By making buying decisions on behalf of a community, libraries eliminate competition between journals and create a distorted market. (See my previous blog post “What if Libraries were the Problem?”) The last twenty years were a chaotic period that included inflating and bursting economic bubbles, the worst financial crisis since the Great Depression, several wars, and unprecedented technological advances in the delivery of information. In line with normal expectations under these conditions, most publishers faced an existential crisis. Amazingly, most scholarly publishers thrived. Is it just a coincidence their main revenue source is libraries?

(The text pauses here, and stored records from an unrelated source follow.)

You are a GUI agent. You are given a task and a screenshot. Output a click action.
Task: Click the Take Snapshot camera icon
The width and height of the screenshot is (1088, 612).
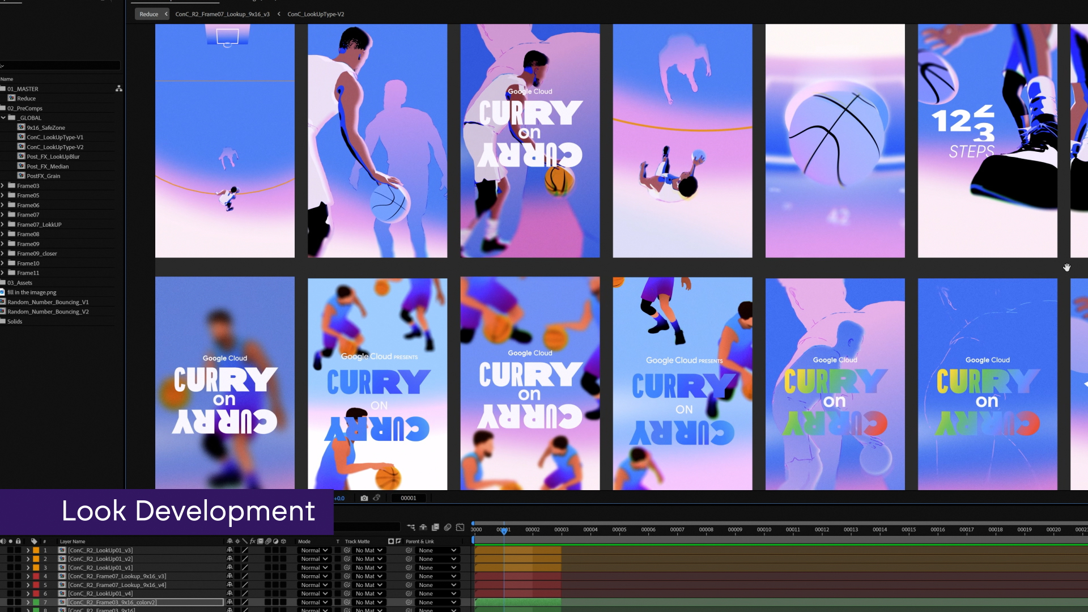click(364, 498)
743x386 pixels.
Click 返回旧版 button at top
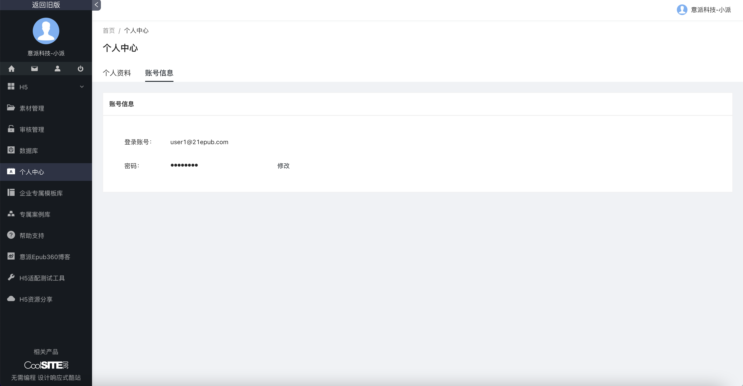(46, 5)
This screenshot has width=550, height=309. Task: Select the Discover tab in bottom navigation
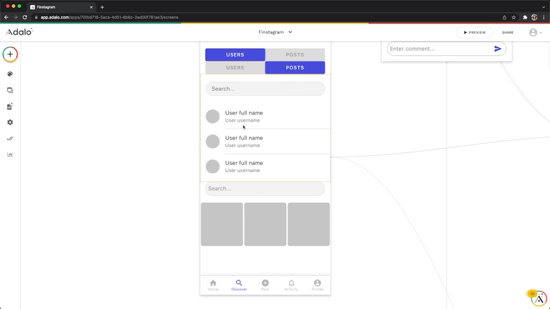239,285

Researchers need access to scholarly research. This legitimate need is conflated with the necessity of buying site licenses. A site license merely extends a rigid paper-era business model that ignores the unlimited flexibility of digital information. As digital-music consumers, students and faculty will not even buy an album of ten songs if they are interested in only one or two. Yet, for this community, their library subscribes to bundles of journals and joins consortia to buy even greater bundles of journals. Pay-per-view systems are expensive and painfully slow, particularly when handled through interlibrary loan. This information-delivery system is out of step with current expectations. The recording industry serves as an example of what happens in these circumstances.

It’s time to face the music. (I could not resist.) For an author, the selection of an appropriate journal and/or publisher is crucially important. For a reader, citations and peer recommendations trump journals’ tables of content, and book reviews trump publishers’ catalogs. I call on publishers to partner with Apple, Amazon, Thomson Reuters (Web of Knowledge), EBSCO, and others to develop convenient and affordable gateways that provide access to any scholarly article or book, from any publisher, whether open or paid access. Such an initiative might eat into site-license revenue, but it just might prevent the system from collapse and provide a platform for sustainable reader-pays models or hybrid models. Publishers have already hedged their bets with sincere, but timid, open-access initiatives. This is just one additional hedge, just in case...

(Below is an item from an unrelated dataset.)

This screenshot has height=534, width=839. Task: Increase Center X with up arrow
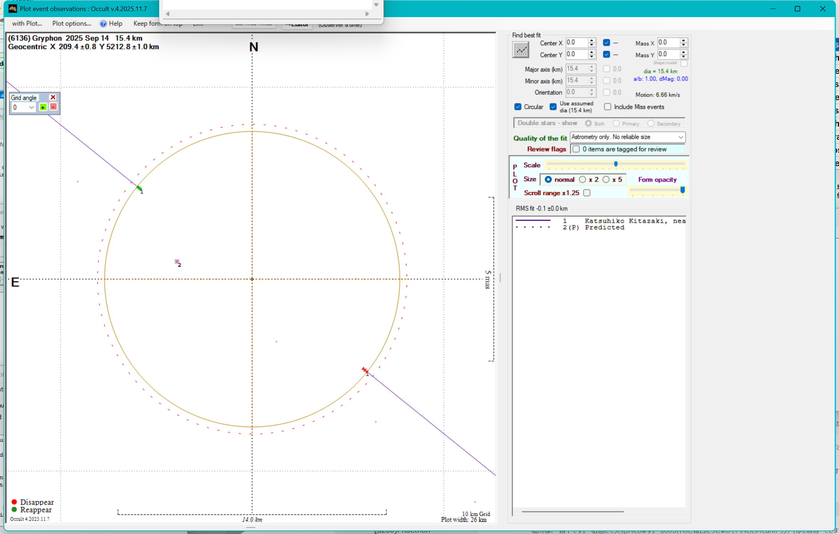(x=592, y=40)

In fact, I suspect many publishers have mixed feelings about site licenses. They generate high revenue, but they also come with high fixed costs. An extensive sales staff keeps track of thousands of libraries and conducts endless negotiations. Middlemen take a bite out of most proceeds. Every special deal must pass through an internal approval process, taking executives’ time and energy. There are serious technical complications in controlling access to journals covered by site licenses, because publishers must cede authentication processes to libraries and because they have no direct relationship with their readership. Publishers are caught in a vicious circle of increasing costs, more difficult negotiations, more cancellations, and increasing prices. I suspect they want a better system, one in which they can offer more services to more users. Yet, they find it impossible to abandon their only significant business model, even one at danger of collapsing under its own weight.

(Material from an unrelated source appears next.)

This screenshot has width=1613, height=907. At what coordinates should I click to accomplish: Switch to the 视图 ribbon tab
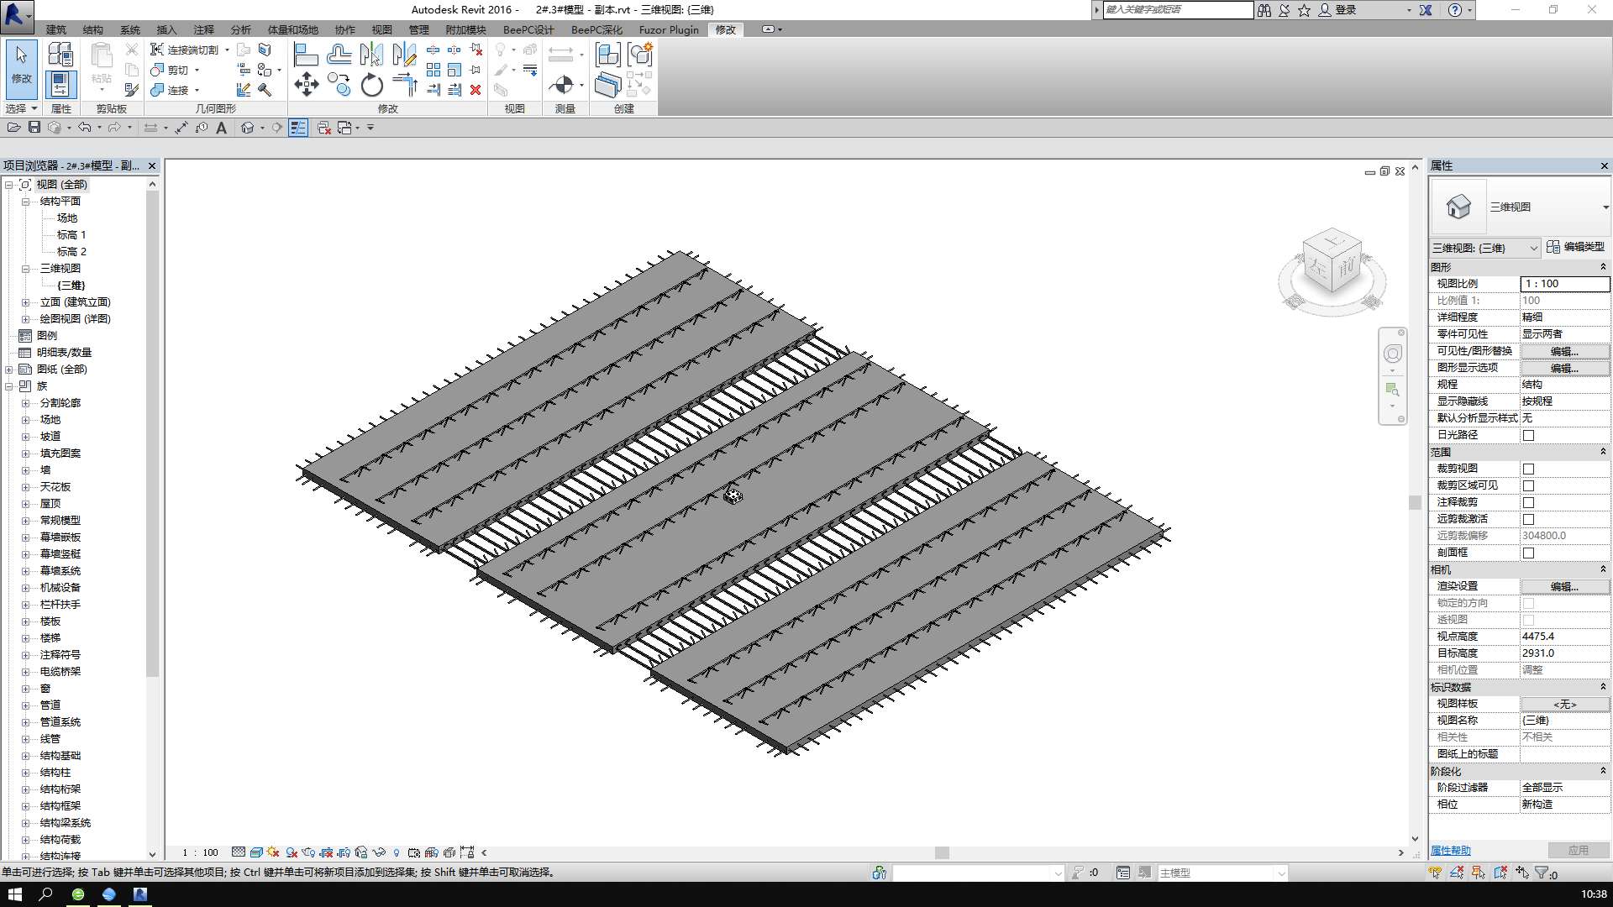(381, 29)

Change will happen only if universities take economically meaningful actions. Stop buying site licenses, let students and faculty decide their personal information requirements, subsidize them where appropriate, and let the free market run its course. (See my previous blog post “Libraries: Paper Tigers in a Digital World”.) In future blog posts, I intend to discuss methods to subsidize information that are more effective than buying site licenses and gradual approaches to get us there. Just as a thought experiment, consider the following: Cancel all site licenses, and use the savings to lower student tuition and raise faculty salaries. How long would it take for alternative distribution channels develop? How would prices evolve? How popular would open access be?

In a web-connected world, the role of libraries as intermediaries between information providers and readers is obsolete. As discussed in “The Fourth Branch Library”, libraries should increase their focus on collecting, managing, and broadcasting the information their communities generate. They should not be concerned with the information their communities consume.